Listing of located words and elements
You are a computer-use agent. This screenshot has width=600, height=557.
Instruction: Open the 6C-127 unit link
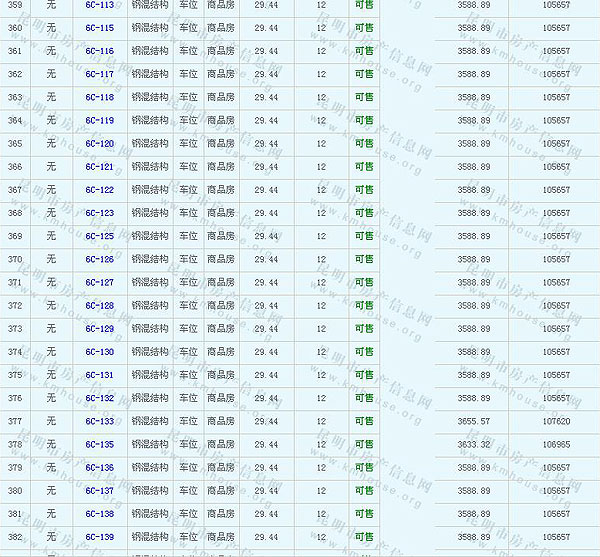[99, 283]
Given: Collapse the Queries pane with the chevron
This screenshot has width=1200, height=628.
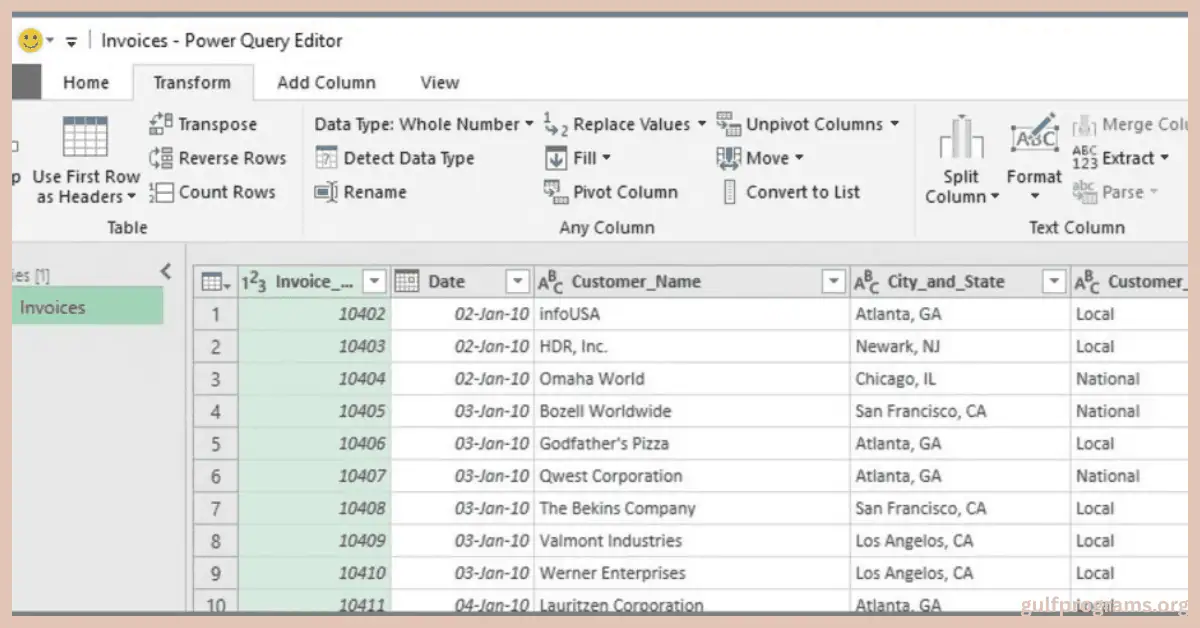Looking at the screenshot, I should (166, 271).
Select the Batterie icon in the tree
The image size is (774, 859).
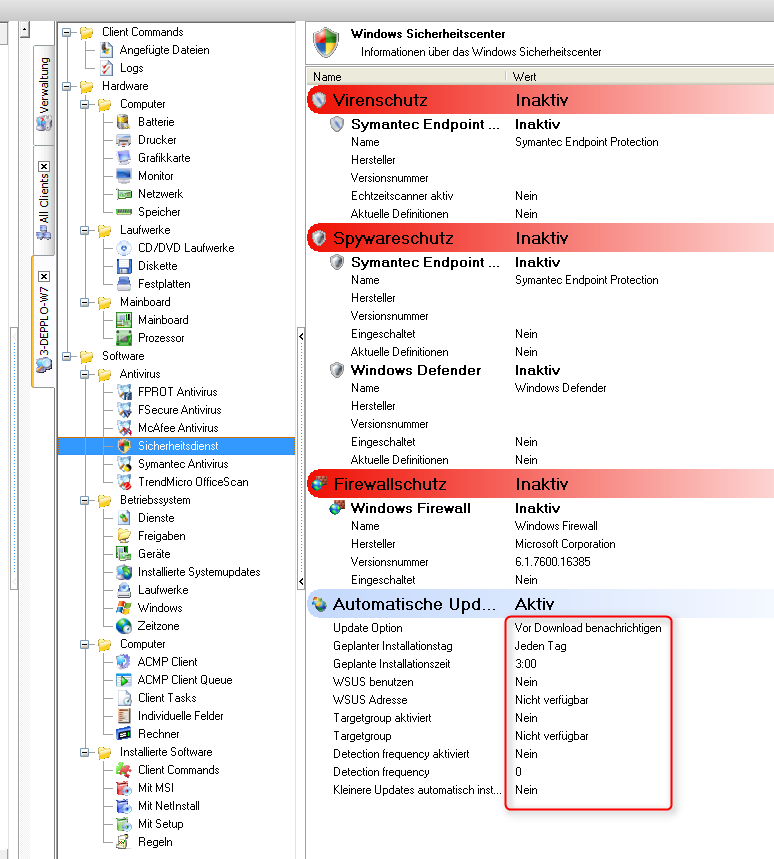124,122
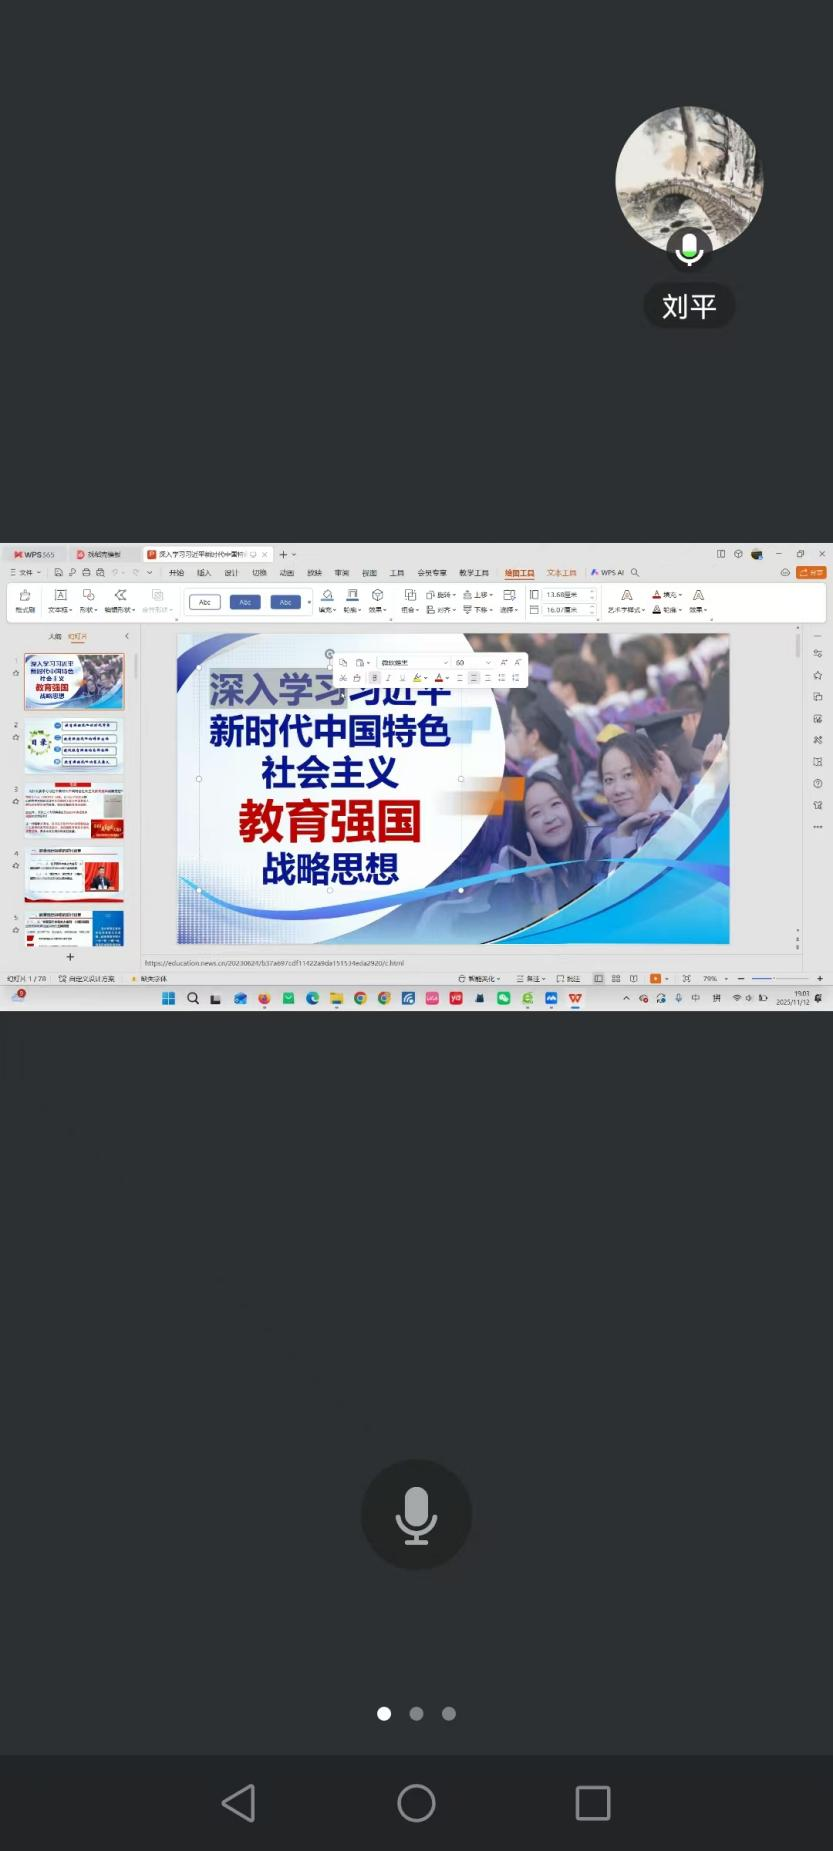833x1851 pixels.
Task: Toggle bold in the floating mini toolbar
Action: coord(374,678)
* * *
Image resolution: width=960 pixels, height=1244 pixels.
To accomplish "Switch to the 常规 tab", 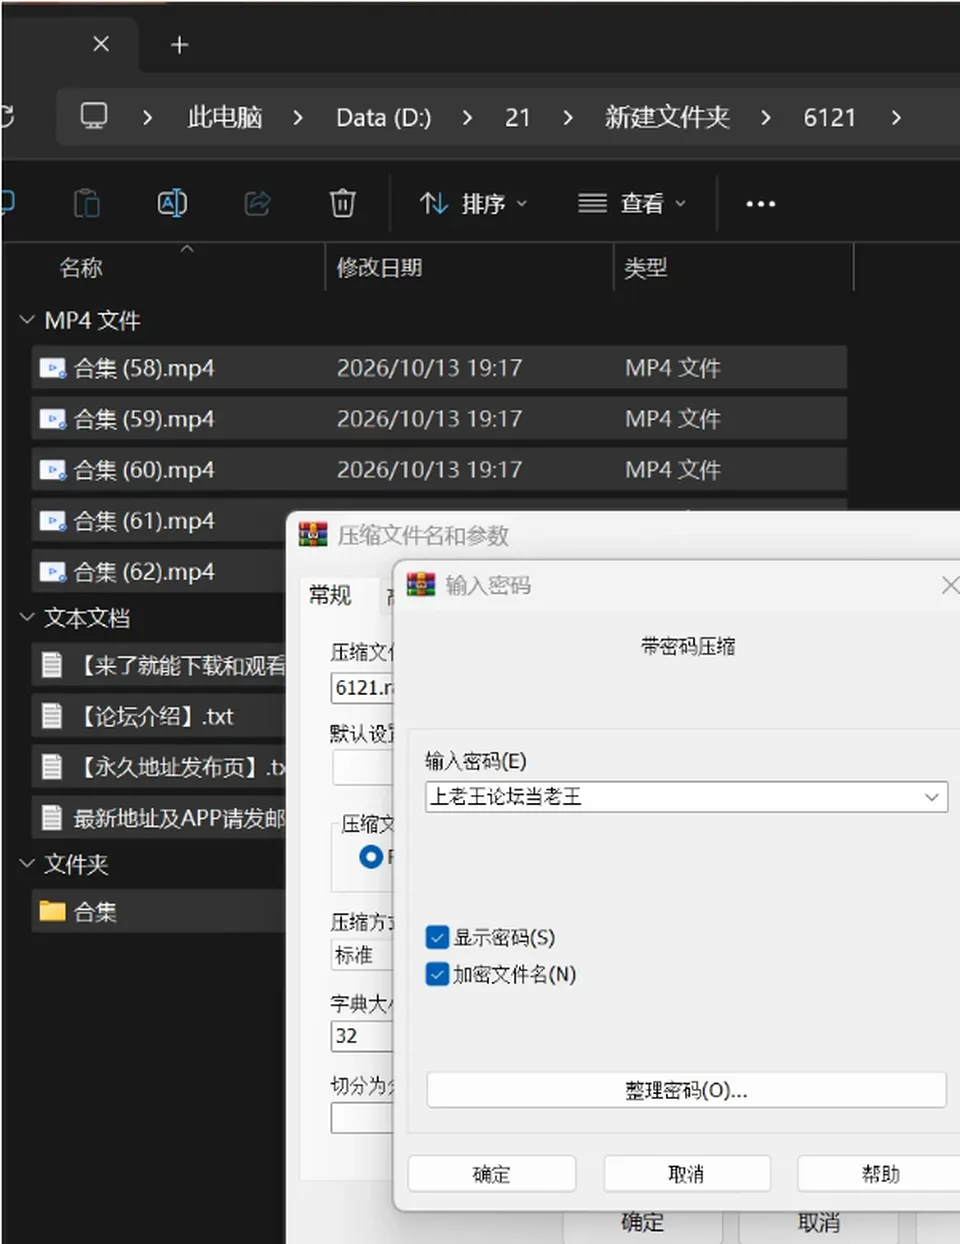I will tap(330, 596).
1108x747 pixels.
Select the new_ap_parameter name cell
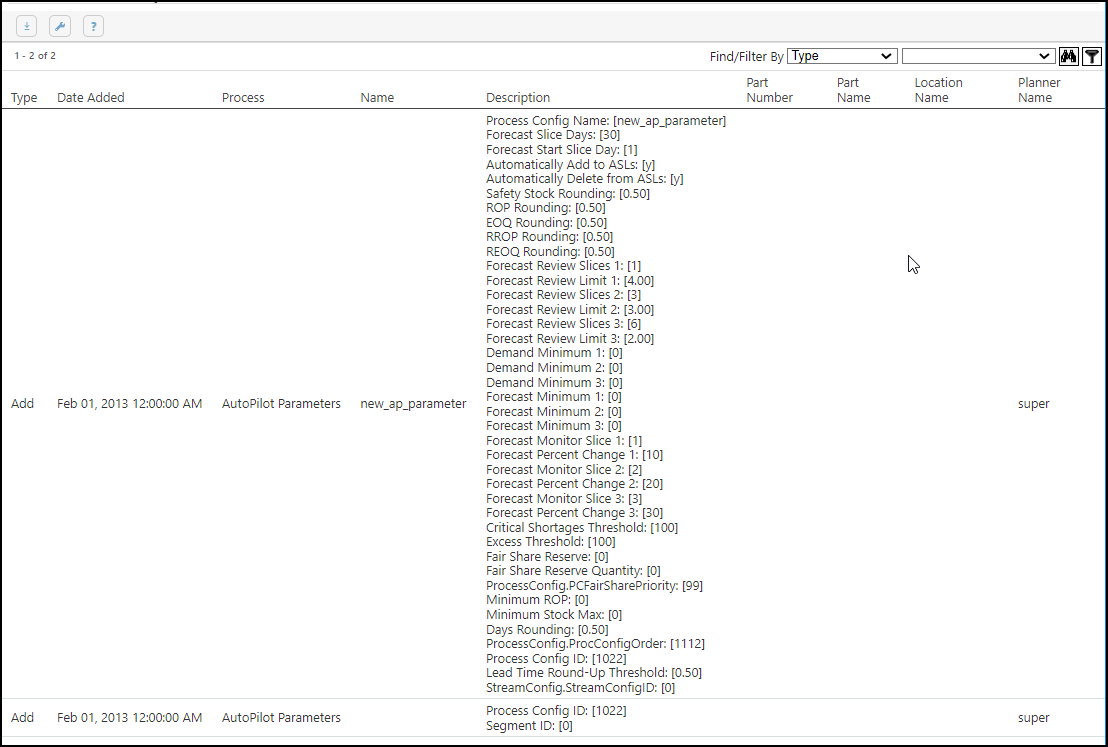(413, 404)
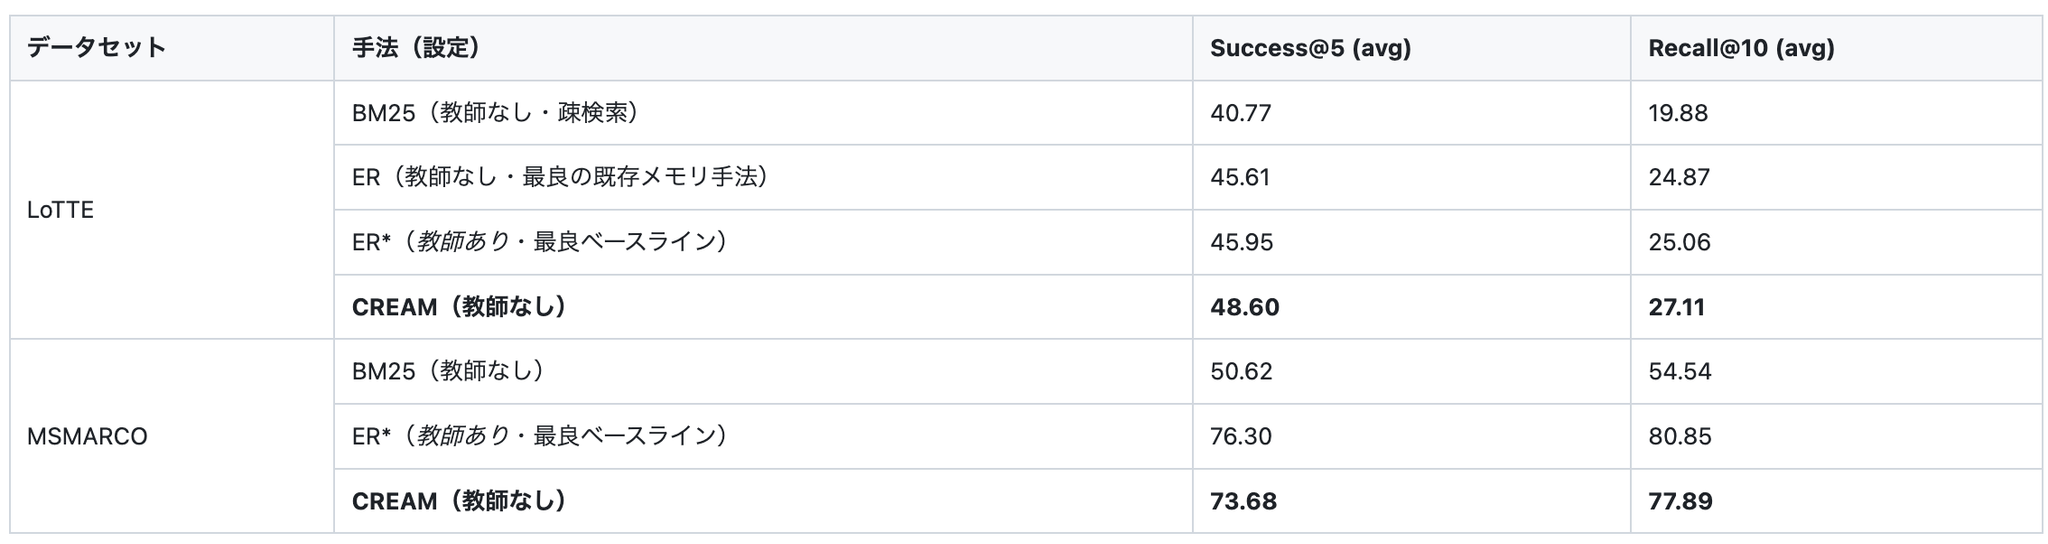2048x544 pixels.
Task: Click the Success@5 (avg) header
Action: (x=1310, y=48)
* * *
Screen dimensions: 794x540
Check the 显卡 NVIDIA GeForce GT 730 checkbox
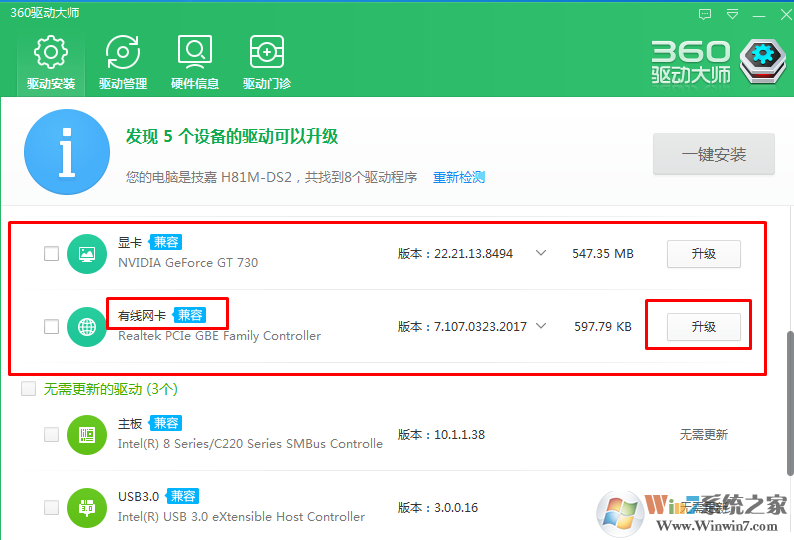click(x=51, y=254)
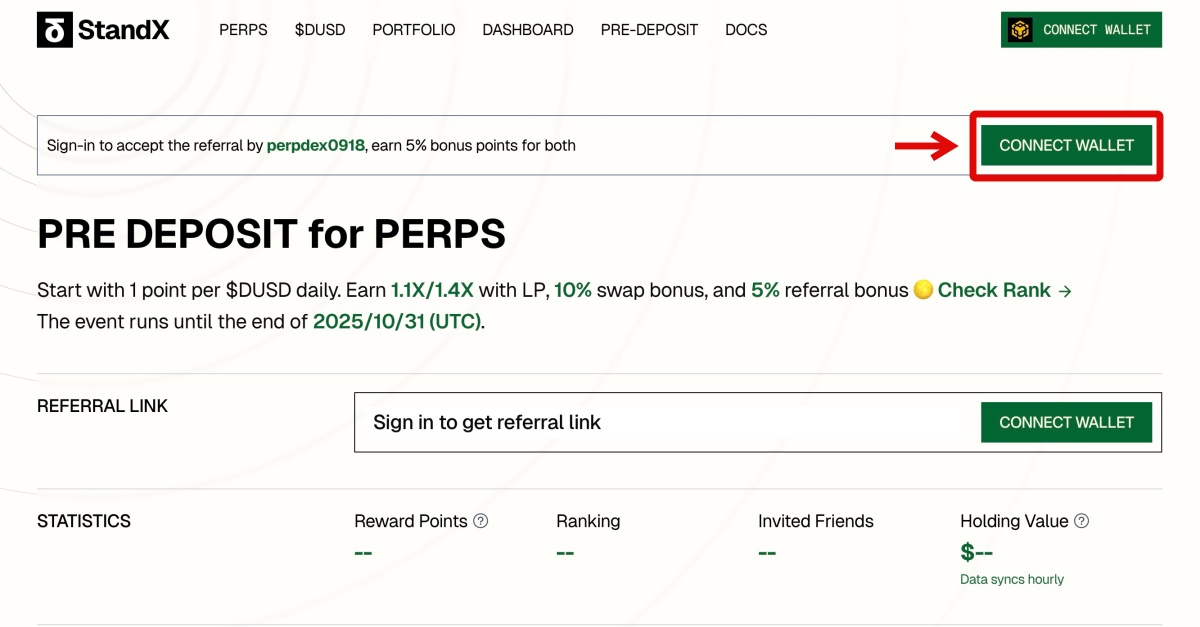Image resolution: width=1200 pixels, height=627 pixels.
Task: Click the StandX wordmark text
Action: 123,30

WHAT TO DO ▸ In the listing, begin at the line that has "1108x747 pixels." and stop after the line that has "Action: (x=1310, y=48)", changing "Select" to "Choose" and keeping everything else the same. Write out only those lines, without the pictures.

WRITTEN SOLUTION ▸
1108x747 pixels.
Choose the new_ap_parameter name cell
(413, 404)
2048x544 pixels.
Task: Click the Success@5 (avg) header
Action: (x=1310, y=48)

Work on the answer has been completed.